------ DATA EXTRACTS ------

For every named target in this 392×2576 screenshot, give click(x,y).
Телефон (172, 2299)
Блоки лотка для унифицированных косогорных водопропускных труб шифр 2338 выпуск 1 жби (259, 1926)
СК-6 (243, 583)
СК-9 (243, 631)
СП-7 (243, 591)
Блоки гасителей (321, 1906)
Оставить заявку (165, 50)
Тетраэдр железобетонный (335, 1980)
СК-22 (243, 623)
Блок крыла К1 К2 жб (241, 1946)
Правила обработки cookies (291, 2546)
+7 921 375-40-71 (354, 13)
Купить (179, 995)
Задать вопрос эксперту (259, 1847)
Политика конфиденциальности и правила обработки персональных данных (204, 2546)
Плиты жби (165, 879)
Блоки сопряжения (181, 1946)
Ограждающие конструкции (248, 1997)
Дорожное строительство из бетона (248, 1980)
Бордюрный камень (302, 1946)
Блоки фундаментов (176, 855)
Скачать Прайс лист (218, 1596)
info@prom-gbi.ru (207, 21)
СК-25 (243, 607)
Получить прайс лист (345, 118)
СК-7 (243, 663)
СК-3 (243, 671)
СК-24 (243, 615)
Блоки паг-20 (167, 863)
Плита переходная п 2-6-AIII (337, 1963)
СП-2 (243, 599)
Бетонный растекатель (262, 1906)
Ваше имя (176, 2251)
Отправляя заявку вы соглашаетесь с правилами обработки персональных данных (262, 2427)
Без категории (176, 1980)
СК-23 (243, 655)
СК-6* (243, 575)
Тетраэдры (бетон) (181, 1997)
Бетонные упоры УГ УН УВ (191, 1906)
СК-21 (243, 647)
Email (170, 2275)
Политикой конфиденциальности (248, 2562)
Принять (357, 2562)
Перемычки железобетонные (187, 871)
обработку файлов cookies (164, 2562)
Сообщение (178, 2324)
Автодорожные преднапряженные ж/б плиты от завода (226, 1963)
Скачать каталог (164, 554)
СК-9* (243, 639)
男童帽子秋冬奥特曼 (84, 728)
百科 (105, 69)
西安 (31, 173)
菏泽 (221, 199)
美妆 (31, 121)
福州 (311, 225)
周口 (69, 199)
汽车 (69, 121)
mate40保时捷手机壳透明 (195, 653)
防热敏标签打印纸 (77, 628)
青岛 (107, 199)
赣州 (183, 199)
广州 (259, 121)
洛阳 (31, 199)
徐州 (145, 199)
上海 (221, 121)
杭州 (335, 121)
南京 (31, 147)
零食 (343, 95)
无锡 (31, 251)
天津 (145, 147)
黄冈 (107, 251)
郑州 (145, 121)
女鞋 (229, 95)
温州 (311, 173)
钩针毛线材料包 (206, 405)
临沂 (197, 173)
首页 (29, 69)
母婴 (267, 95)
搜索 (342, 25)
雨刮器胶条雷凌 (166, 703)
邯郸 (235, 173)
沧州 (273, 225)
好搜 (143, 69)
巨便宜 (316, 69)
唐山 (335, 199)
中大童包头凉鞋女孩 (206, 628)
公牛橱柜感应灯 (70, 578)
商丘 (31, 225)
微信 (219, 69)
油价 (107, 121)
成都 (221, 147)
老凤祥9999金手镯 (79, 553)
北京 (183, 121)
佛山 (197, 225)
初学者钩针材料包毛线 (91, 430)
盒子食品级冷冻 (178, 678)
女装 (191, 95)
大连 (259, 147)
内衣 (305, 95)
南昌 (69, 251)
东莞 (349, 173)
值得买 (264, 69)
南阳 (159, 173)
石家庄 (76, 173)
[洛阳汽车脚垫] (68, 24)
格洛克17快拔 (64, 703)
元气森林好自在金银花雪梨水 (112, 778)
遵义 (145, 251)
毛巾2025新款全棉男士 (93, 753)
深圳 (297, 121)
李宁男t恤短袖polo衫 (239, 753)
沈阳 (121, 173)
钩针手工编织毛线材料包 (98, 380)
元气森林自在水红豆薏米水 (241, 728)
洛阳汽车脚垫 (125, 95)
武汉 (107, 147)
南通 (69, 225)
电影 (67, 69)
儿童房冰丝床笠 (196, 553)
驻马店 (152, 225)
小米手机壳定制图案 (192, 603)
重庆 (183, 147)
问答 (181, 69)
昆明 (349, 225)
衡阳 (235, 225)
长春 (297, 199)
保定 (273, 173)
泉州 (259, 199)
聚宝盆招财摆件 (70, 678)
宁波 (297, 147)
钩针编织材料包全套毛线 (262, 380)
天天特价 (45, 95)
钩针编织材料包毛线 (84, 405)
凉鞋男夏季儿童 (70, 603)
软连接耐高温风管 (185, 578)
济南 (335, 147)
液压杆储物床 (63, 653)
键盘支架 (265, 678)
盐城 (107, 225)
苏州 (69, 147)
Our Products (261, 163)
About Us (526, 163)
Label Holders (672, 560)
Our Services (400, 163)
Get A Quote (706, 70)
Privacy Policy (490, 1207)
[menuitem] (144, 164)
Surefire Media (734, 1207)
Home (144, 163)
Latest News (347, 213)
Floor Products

------

> _PROBLEM_: Copy out each line of the entries where the word "данных" is found.

> _RESULT_:
Политика конфиденциальности и правила обработки персональных данных (204, 2546)
Отправляя заявку вы соглашаетесь с правилами обработки персональных данных (262, 2427)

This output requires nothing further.